Exactly 10 days after announcing a merger between itself and Groupe Renault, Fiat Chrysler Automobiles (FCA) declared “deal off.” Some explanations were given in a terse press release filed from London. Comprising three-plus paragraphs, none longer than four lines, FCA “resolved to withdraw with immediate effect its merger proposal made to Groupe Renault.”
Under the auspices of chairman John Elkann, FCA’s board said it remains “firmly convinced of the compelling, transformational rationale of a proposal that has been widely appreciated since it was submitted, the structure and terms of which were carefully balanced to deliver substantial benefits to all parties. However it has become clear that the political conditions in France do not currently exist for such a combination to proceed successfully.”
With the French government owning about 15 percent of Groupe Renault and the Agnelli family exerting some of its control over FCA, there was always the chance for egos to get in the way as these two behemoths tried to create the world’s third largest vehicle manufacturer. There was also the presence of Nissan in the Groupe Renault mix, although that entity abstained from voting on the proposed $35 billion merger.
In its minimalist statement, FCA expressed “its sincere thanks to Groupe Renault, in particular to its chairman (Jean-Dominique Menard) and its chief executive officer (Thierry Bollore), and also to the Alliance partners at Nissan Motor Co. and Mitsubishi Motors Corp., for their constructive engagement on all aspects of FCA’s proposal.”
Apparently Renault’s board of directors were unable to come to a meeting of the minds during a June 5 meeting, stating the board was “unable to make a decision due to the request expressed by the representatives of the French state to postpone the vote to a later meeting.” The French company declared its intention to continue to review FCA’s proposal, but the government got in the way of any quick decision.

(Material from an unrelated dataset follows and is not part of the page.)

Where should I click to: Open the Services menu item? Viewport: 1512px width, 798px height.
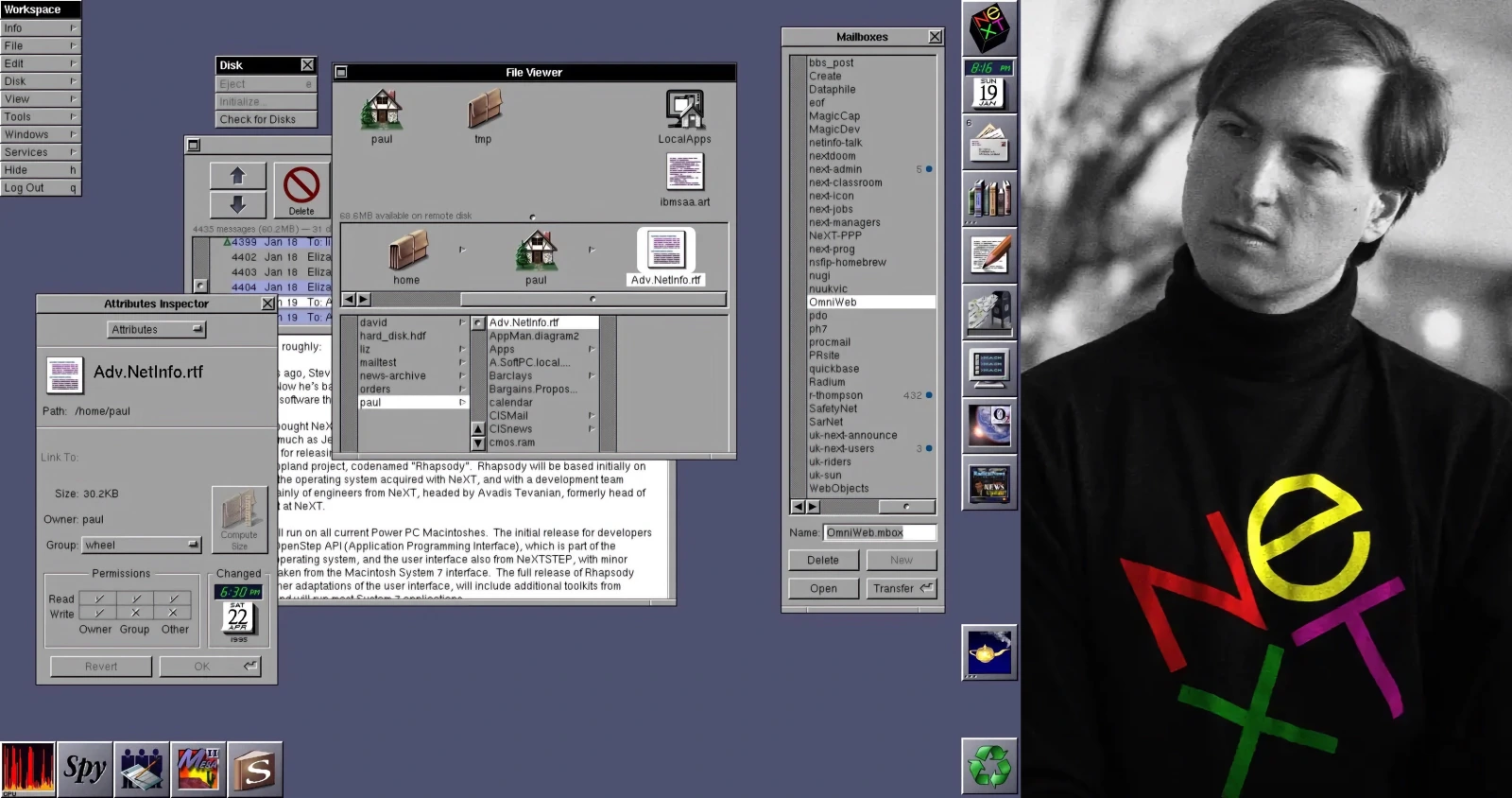(x=41, y=152)
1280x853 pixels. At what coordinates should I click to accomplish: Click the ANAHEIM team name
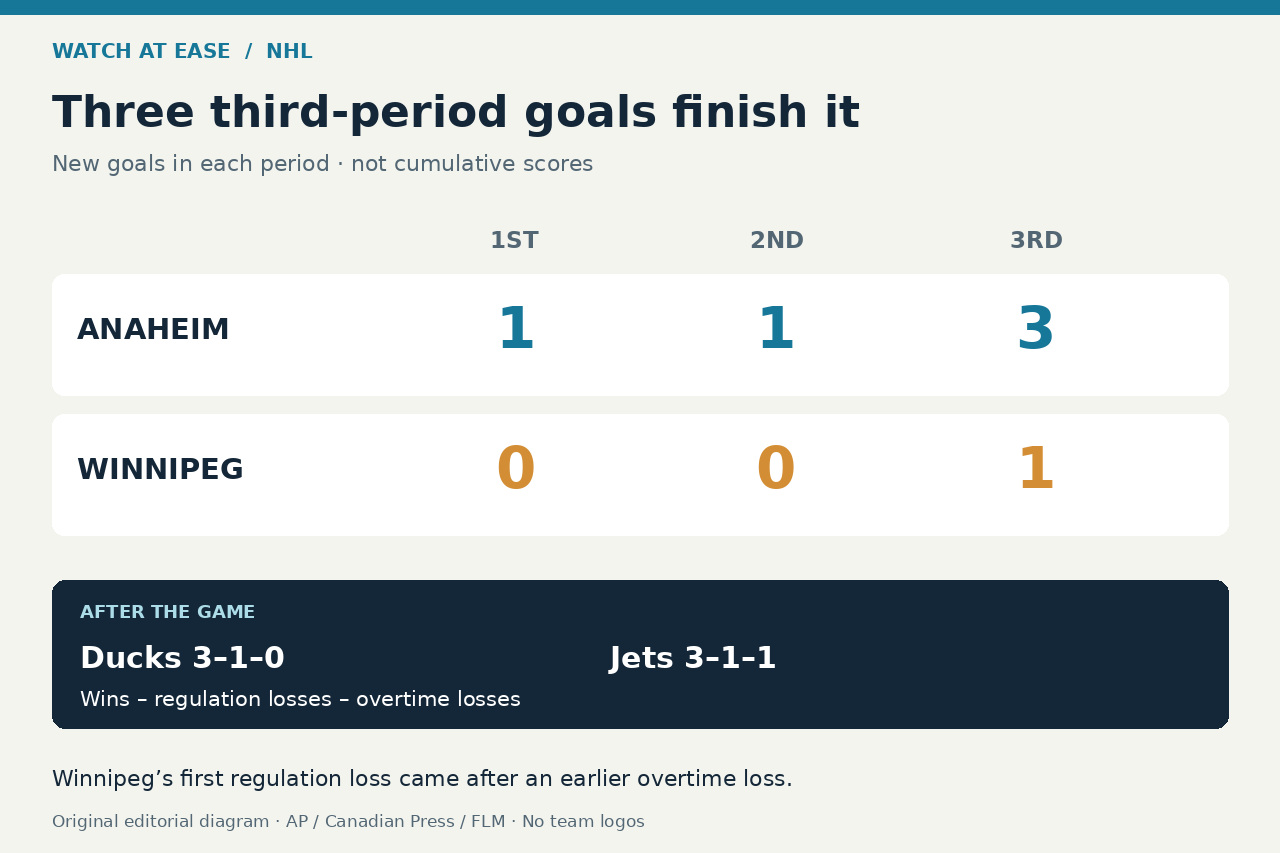(x=153, y=329)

Benefits to both groups would have been immense, with FCA having access to Renault’s extensive alternative vehicle technology, particularly in electric-car production. Renault would have been able to take a bite out of FCA’s vaunted cash cows of Jeep and Ram models, along with the sex-appeal machines produced by Alfa-Romeo and Maserati.
Is this the end of a short Italian-French-American-Japanese affair or an opening salvo in what could be a long, drawn out meeting of the minds? The governmental interference in this transaction was always going to be on the table with France claiming partial ownership of Groupe Renault; perhaps it would be wiser for French PM Emmanuel Macron’s representatives to let these chips fall as they may.
“FCA will continue to deliver on its commitments through the implementation of its independent strategy,” was a final salvo by the instigator.